Run history and statuses
Read your feed's run history, understand each status from fetching to done or error, and tell a manual run apart from a scheduled one.
What a run is
Each time a feed refreshes, MartechFlow records a run. A run captures when it started, when it finished, how it was triggered, the product counts it processed, and an error message if it failed.
Your run history shows the most recent runs, newest first. Use it to confirm a refresh actually happened, see how many products came through, and diagnose a failure.
Run statuses you will see
A run moves through several in-progress stages and ends in either Done or Error. The in-progress labels are friendly versions of the underlying processing stage.
- Fetching: MartechFlow is downloading your source feed.
- Reading: it is parsing the file (CSV, XML, or XLSX).

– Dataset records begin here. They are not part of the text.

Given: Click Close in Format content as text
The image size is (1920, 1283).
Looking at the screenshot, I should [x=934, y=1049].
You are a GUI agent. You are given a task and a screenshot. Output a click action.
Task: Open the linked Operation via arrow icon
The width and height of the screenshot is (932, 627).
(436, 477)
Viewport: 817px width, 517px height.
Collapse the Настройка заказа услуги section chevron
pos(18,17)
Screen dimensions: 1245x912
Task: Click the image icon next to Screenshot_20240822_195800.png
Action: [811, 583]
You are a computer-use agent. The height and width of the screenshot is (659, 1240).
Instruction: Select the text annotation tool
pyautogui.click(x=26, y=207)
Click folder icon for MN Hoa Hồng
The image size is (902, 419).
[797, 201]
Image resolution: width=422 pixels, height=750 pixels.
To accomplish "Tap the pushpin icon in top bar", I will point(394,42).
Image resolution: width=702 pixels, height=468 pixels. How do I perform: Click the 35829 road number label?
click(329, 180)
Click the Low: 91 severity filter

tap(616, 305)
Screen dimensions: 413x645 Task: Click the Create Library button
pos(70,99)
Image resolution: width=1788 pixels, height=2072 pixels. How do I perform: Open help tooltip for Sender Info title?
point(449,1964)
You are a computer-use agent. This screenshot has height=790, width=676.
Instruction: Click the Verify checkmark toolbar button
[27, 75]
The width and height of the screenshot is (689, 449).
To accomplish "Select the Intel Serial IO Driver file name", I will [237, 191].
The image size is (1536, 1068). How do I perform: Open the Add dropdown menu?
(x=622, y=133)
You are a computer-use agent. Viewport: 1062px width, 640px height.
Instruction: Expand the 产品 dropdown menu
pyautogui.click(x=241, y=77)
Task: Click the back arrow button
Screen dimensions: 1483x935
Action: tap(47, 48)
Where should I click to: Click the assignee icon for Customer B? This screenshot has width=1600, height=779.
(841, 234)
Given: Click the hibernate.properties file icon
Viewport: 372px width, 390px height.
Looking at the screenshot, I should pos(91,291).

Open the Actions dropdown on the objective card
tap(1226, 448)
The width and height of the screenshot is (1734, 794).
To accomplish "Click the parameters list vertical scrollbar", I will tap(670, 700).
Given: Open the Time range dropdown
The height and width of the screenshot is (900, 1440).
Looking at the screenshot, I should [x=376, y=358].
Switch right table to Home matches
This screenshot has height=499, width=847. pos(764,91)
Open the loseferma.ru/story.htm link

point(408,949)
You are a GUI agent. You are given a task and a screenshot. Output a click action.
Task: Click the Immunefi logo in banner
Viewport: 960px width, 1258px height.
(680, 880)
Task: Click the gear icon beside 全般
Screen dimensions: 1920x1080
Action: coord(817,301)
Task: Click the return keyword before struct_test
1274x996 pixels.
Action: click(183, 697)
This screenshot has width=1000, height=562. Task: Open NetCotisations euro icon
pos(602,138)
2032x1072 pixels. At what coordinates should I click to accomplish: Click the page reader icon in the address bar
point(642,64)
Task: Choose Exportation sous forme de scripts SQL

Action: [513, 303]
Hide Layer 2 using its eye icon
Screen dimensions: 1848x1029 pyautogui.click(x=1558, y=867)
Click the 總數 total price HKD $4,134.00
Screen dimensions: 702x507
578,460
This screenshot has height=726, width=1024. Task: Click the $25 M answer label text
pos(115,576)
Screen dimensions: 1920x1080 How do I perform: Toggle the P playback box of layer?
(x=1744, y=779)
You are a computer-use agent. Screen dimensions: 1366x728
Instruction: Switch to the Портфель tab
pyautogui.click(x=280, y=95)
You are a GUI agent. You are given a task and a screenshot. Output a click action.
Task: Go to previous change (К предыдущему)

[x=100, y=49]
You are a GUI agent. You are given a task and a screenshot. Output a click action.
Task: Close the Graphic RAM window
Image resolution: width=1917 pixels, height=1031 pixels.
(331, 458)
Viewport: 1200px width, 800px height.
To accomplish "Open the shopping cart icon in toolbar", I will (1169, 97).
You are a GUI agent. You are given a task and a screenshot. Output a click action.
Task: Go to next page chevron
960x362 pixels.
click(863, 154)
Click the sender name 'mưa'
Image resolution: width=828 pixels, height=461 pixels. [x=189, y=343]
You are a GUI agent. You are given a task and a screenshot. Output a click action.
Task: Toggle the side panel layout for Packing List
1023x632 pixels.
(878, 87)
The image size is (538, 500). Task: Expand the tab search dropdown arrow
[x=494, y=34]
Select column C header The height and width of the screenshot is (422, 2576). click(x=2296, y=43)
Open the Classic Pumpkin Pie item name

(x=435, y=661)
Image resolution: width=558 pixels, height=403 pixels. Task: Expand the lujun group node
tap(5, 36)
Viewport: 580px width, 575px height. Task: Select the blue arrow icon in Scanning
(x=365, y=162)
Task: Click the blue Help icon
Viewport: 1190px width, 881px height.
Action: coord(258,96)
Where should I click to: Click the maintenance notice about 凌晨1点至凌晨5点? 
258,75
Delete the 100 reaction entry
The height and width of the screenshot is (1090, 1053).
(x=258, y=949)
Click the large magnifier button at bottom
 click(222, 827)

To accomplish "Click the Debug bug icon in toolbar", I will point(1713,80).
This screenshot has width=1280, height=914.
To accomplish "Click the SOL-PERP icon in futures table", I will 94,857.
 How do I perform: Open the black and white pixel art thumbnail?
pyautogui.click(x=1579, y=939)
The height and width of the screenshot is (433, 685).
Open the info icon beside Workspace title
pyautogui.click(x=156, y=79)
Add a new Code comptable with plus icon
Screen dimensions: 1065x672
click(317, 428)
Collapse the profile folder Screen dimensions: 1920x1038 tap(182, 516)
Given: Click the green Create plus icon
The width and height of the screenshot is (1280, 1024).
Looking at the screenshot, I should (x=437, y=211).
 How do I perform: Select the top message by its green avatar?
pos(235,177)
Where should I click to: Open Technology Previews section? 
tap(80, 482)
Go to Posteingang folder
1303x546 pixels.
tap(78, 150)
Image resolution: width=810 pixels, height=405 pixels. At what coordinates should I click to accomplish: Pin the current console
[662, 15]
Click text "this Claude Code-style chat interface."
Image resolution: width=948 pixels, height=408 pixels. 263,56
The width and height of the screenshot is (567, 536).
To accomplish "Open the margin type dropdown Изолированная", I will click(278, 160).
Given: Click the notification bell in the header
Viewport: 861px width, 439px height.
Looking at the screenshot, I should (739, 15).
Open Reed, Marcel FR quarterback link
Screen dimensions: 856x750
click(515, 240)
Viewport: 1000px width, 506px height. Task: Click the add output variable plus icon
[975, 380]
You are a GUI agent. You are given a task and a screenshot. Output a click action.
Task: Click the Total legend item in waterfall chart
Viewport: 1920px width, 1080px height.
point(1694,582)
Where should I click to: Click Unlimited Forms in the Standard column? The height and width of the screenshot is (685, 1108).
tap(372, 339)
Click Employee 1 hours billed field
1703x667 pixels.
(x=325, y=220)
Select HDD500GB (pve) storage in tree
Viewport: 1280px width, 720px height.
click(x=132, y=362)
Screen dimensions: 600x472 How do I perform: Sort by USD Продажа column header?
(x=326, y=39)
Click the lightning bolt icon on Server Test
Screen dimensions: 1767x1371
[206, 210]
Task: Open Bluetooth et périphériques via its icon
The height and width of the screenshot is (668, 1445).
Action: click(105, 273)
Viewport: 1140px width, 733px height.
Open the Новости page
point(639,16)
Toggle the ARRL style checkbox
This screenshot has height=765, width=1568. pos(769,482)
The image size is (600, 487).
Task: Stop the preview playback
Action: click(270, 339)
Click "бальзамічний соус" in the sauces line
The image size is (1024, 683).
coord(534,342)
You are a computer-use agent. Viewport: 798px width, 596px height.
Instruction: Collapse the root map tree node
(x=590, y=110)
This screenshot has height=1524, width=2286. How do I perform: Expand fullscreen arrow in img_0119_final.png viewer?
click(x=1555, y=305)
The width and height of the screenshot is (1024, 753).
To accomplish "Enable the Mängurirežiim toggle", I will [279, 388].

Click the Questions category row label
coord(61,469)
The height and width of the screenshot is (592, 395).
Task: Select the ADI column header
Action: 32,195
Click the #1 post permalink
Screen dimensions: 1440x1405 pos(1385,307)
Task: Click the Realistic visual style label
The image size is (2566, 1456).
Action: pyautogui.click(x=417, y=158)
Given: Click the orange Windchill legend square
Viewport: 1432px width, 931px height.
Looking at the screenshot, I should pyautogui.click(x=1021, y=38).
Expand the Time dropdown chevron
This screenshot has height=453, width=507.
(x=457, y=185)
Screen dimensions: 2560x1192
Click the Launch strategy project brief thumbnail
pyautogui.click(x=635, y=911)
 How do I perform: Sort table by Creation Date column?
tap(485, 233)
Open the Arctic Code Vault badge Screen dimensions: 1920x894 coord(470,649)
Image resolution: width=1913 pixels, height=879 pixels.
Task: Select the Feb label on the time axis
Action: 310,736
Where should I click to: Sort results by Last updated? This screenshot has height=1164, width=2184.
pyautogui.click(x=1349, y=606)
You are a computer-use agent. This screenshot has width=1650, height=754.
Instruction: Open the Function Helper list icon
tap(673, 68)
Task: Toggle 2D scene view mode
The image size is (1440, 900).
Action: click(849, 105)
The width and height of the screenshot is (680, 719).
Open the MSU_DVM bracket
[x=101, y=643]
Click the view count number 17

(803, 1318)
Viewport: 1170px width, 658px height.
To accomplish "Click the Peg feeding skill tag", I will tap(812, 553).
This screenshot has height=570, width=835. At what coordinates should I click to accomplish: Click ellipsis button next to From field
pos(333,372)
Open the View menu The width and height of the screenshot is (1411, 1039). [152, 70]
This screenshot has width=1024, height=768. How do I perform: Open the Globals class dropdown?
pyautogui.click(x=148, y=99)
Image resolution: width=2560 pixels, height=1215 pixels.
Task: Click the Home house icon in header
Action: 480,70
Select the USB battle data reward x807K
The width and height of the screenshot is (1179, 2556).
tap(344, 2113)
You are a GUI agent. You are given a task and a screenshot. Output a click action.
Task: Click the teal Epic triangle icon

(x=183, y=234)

- Bypassing block: the retailer blocked the first fetch attempt, so MartechFlow is trying a fallback route so your feed still updates. This is automatic; no action needed.
- Importing: rows are being matched and written into your product catalog.
- Done: the run finished successfully. Image rendering and export rebuilds then follow automatically.
- Error: the run failed. The history row shows the error message, and a breakage alert is raised for the feed.
Manual vs scheduled runs
Every run records how it was triggered. A scheduled run was started automatically by the feed's refresh schedule. A manual run was started by you (the run button) or by a programmatic API refresh call.
This lets you tell apart 'the schedule is working' from 'someone kicked it off by hand', which is useful when you are debugging timing or confirming that an automation fired.
What happens after a run finishes
A successful run does not stop at importing. It chains into image rendering (applying your templates) and then export rebuilds, so the public pull URLs end up serving the new data. This is why a 'Done' import is quickly followed by your exports rebuilding.
If a run fails, the chain stops and the feed keeps serving its last good exports. A failed import or a failed export build raises an alert so you find out without watching the screen.
A successful run also clears any open 'refresh failed' alert for that feed, so the alert list reflects the current state rather than a problem you already fixed.